*DATA FOR ANALYSIS*:

= = = =

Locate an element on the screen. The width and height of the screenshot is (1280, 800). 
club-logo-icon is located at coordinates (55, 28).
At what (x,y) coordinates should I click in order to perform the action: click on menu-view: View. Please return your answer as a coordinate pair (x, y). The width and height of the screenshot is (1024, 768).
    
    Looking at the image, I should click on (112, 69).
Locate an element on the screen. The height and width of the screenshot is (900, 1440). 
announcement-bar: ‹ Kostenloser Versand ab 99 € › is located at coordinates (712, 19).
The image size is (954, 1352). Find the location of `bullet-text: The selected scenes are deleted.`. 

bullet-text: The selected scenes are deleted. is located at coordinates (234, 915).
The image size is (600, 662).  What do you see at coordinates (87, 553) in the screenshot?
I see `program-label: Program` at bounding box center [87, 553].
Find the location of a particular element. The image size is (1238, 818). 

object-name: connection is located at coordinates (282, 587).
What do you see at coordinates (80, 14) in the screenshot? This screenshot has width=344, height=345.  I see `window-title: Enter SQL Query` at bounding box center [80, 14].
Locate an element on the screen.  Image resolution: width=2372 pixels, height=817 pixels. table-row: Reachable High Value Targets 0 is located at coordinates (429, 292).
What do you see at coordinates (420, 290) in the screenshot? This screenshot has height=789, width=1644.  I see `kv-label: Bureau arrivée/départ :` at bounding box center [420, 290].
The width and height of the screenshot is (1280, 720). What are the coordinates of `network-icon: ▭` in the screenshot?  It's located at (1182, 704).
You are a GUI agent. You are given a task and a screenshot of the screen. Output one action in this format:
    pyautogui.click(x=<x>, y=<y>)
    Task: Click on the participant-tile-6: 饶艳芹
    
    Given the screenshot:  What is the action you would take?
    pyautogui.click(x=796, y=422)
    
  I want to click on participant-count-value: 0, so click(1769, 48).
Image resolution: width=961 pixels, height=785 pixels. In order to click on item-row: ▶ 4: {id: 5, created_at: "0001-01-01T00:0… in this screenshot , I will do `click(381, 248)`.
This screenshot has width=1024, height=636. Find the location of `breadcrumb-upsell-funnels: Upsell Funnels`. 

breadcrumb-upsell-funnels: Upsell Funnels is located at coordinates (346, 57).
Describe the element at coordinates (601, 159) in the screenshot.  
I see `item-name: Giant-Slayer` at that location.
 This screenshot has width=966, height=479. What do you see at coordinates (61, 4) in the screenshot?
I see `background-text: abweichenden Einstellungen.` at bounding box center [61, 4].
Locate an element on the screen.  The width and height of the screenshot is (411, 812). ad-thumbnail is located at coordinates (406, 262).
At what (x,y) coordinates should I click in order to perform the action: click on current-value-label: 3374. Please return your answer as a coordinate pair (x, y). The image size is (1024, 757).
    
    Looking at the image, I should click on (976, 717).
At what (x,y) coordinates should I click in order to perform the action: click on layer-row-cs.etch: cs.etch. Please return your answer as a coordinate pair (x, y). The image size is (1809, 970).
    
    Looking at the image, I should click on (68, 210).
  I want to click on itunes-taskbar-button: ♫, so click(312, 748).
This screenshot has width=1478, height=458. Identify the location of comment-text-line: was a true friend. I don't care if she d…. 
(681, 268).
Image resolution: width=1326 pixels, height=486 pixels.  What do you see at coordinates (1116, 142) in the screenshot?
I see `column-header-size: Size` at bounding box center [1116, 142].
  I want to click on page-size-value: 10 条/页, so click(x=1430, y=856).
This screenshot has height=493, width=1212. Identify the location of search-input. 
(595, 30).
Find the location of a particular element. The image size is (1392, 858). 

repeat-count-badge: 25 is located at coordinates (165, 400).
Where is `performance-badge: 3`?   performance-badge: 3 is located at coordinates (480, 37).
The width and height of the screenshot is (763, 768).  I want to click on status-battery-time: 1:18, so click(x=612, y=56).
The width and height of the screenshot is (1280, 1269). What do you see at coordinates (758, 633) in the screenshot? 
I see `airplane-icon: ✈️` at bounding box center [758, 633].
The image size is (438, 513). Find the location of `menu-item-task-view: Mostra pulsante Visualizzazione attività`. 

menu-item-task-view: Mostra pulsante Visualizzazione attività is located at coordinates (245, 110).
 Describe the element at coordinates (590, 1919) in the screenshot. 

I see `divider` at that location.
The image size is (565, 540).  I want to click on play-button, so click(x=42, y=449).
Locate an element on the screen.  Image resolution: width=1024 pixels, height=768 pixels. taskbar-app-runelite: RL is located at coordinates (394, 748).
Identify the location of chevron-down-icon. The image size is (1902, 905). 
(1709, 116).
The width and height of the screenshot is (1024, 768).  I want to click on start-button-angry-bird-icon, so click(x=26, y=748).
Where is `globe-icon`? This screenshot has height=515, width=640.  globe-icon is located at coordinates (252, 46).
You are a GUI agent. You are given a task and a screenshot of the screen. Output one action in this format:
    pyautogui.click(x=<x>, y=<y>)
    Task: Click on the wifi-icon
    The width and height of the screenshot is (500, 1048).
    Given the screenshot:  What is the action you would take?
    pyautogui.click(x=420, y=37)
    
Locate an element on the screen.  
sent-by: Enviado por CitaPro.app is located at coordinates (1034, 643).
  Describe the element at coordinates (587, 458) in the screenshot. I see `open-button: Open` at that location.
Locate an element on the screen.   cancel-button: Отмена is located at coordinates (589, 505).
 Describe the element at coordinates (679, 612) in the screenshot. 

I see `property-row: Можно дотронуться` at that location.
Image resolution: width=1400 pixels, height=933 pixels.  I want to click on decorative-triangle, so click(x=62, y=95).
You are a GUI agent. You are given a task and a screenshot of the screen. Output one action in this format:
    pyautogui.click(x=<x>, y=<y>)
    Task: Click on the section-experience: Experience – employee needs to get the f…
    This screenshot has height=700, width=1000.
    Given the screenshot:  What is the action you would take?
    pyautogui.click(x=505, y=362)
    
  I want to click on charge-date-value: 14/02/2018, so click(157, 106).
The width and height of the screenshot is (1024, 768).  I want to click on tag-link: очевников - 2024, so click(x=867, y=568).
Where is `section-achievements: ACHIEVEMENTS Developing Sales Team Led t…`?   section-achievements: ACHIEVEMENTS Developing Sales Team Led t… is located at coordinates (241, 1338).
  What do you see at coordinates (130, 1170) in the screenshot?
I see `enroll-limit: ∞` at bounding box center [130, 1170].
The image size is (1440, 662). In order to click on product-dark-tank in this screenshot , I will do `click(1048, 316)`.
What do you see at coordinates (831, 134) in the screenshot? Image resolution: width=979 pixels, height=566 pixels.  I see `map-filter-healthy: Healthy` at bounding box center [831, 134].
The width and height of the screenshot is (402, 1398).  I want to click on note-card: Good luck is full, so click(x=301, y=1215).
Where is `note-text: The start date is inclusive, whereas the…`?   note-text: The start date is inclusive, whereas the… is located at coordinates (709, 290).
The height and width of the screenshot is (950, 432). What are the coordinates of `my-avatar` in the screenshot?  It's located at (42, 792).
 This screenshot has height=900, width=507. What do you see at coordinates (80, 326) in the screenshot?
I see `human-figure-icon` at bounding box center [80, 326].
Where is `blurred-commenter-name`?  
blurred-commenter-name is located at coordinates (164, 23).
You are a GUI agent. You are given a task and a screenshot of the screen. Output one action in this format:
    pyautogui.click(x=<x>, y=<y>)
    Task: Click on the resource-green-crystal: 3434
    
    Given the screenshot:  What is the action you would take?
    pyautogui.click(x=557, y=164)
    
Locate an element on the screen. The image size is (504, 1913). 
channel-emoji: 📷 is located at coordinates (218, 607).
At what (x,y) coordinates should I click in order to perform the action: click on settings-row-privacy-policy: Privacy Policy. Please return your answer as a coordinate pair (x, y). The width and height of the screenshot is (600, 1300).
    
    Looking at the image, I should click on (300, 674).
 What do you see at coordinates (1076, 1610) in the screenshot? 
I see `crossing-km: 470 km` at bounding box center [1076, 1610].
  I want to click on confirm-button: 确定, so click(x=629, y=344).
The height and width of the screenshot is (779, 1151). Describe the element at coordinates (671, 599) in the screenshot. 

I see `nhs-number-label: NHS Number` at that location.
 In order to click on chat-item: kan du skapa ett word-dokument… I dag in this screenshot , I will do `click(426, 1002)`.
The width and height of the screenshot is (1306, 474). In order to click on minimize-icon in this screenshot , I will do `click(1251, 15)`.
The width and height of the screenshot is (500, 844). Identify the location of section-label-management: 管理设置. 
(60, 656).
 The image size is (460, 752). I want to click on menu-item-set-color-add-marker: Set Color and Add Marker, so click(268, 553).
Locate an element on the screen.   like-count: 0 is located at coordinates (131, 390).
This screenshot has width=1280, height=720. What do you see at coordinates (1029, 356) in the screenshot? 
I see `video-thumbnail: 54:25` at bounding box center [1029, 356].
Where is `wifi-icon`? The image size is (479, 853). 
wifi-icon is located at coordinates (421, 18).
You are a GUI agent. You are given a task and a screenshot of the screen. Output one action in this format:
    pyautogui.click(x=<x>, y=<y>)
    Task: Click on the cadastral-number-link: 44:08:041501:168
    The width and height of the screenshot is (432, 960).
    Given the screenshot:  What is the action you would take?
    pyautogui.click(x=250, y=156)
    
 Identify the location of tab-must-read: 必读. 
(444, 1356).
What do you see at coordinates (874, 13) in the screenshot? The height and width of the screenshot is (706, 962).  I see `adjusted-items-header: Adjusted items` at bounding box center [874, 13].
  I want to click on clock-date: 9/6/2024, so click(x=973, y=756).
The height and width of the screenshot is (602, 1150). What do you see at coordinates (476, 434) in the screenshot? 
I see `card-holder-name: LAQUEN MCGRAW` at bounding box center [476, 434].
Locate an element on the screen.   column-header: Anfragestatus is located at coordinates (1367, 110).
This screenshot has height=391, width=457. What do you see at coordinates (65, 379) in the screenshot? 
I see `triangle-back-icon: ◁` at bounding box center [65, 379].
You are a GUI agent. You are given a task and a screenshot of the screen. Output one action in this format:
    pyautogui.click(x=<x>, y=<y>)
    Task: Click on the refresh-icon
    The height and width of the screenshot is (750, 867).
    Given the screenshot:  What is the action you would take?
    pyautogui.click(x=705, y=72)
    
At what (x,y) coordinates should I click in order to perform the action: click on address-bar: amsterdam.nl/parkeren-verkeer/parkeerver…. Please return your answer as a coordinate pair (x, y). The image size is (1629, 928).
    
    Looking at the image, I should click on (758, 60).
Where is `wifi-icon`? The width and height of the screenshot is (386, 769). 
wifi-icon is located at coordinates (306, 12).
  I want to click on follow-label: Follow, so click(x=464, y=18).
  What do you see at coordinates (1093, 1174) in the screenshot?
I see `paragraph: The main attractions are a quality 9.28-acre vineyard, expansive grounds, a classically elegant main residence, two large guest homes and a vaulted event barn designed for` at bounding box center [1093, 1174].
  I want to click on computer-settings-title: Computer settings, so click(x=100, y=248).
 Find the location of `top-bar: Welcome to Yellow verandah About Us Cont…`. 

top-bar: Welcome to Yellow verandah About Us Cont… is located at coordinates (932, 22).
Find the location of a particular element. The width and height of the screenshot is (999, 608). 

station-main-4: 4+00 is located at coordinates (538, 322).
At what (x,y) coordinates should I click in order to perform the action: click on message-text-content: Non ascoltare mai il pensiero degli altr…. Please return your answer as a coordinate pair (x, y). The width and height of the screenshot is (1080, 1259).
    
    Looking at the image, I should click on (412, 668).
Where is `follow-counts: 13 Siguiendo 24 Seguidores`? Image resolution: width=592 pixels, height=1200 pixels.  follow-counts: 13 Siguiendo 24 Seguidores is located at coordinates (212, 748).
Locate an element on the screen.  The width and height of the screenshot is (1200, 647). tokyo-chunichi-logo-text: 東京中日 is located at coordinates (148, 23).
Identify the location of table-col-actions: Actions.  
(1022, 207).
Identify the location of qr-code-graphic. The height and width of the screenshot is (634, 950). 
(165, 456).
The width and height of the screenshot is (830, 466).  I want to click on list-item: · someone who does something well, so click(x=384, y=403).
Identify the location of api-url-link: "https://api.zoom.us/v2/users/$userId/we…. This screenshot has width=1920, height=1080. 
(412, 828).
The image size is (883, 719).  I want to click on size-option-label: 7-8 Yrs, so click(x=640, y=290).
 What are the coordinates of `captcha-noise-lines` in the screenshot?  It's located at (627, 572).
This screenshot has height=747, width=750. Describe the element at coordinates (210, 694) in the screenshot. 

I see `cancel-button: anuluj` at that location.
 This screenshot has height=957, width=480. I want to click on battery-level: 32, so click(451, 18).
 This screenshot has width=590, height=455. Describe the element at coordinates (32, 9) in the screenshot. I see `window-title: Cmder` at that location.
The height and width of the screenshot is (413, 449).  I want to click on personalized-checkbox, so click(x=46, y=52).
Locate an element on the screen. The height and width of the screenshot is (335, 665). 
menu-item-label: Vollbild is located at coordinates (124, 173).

= = = =

*REQUEST*: Return every line from the one containing "Image resolution: width=1326" down to the one containing "coordinates (480, 37).", both included, with no changes.

*SOLUTION TO THE PROBLEM*:
Image resolution: width=1326 pixels, height=486 pixels.  What do you see at coordinates (1116, 142) in the screenshot?
I see `column-header-size: Size` at bounding box center [1116, 142].
  I want to click on page-size-value: 10 条/页, so click(x=1430, y=856).
This screenshot has height=493, width=1212. Identify the location of search-input. 
(595, 30).
Find the location of a particular element. The image size is (1392, 858). 

repeat-count-badge: 25 is located at coordinates (165, 400).
Where is `performance-badge: 3`?   performance-badge: 3 is located at coordinates (480, 37).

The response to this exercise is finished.